Immigration law fuels action
Friday, September 22, 2006

By RICHARD PEARSALL
Courier-Post Staff



Riverside's anti-illegal immigration ordinance has sparked strong feelings, pro and con, and not just in Riverside.

An Edgewater Park businesswoman, Carole Moore, is conducting a yard sale outside her bed and breakfast Saturday to help Riverside defray any legal costs it incurs defending the Illegal Immigration Relief Act ordinance.
And on the other side of the debate, one national organization has sued the township over the ordinance and another group is threatening to do so.

The ordinance, enacted in July, makes it illegal for landlords or employers to assist illegal immigrants.

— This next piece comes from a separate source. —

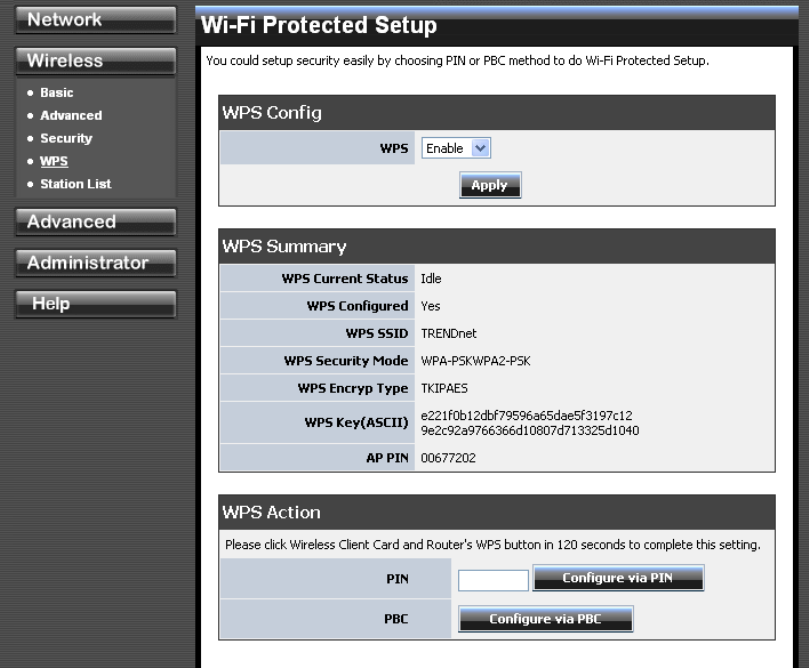The image size is (809, 668).
Task: Go to the Basic wireless settings
Action: [x=56, y=93]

Riverside Mayor Charles Hilton estimated the number of illegal immigrants living in Riverside before the ordinance's passage at between 1,500 and 3,500.

In Edgewater Park, Moore said she already has thousands of items ready for Saturday's yard sale, donated by people who, like her, want to join the fight against illegal immigrants.

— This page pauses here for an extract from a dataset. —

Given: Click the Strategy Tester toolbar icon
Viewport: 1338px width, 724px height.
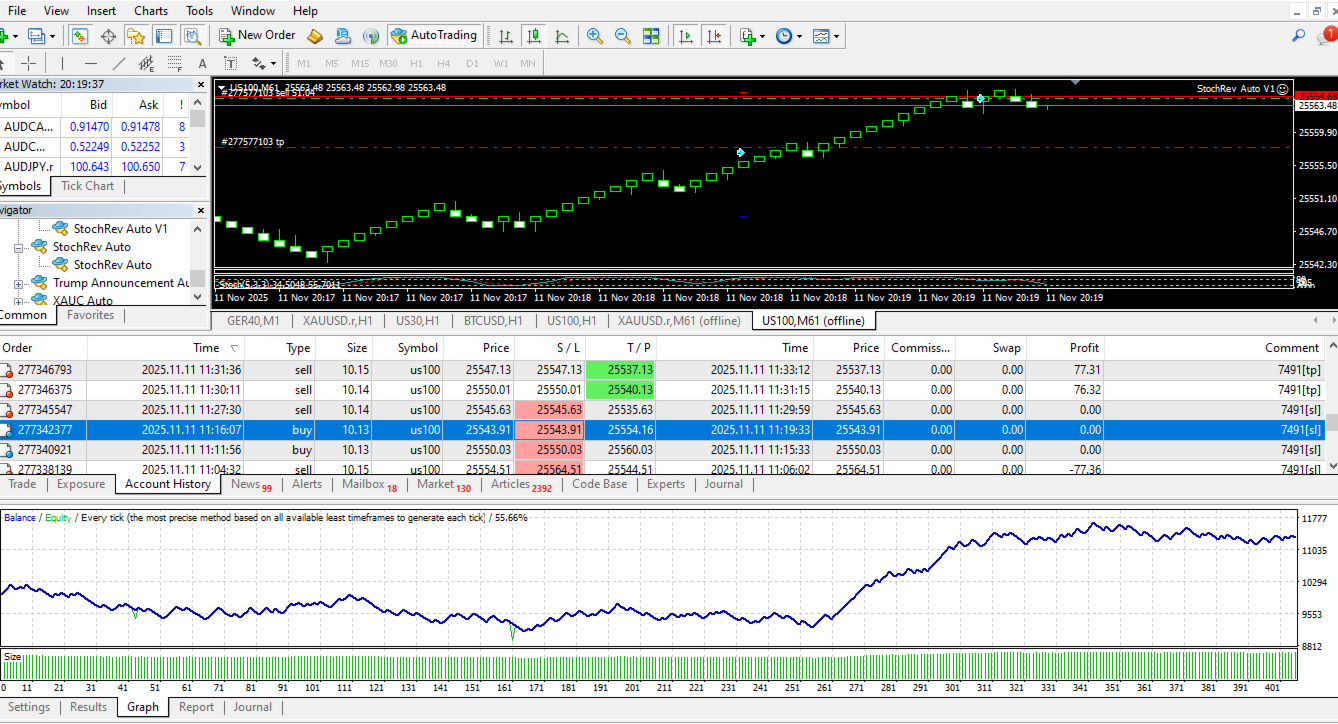Looking at the screenshot, I should pos(192,36).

"We are a melting pot of legal immigrants," Moore said this week. "Illegals should go home."

But to the Rev. Miguel Rivera, head of the National Coalition of Latino Clergy & Christian Leaders, the Riverside ordinance has succeeded only in "dividing the community, hurting local businesses and increasing discrimination" against Latinos and others, many of them here legally.

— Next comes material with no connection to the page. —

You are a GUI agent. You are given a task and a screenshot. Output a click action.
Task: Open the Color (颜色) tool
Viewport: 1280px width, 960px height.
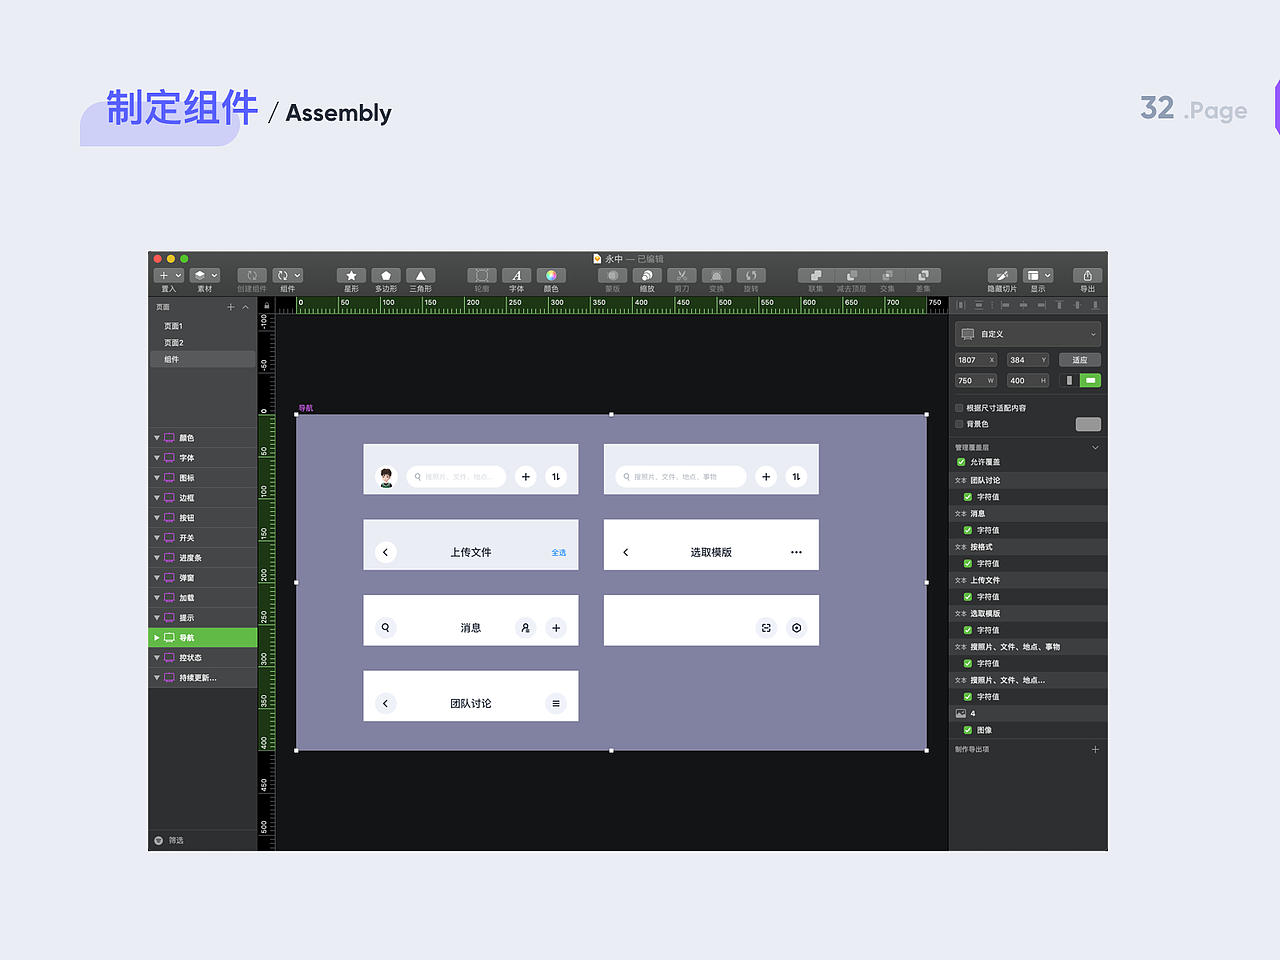pyautogui.click(x=551, y=275)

Rivera's group, based in Washington, D.C., has filed a federal lawsuit against the township, charging violations of the U.S. Constitution based primarily on the idea that immigration policy is a federal, not local responsibility, and that local agencies may not pre-empt federal authority.

With that suit now before a federal judge in Newark, a second lawsuit has been threatened by a coalition led by the American Civil Liberties Union and the Puerto Rican Legal Defense and Education Fund.

In a letter to Hilton, the coalition gave notice that it intends to sue based on grounds similar to those in the clergy's suit if the township does not withdraw its ordinance at its next meeting.

Such a withdrawal is "not likely," Hilton said in response.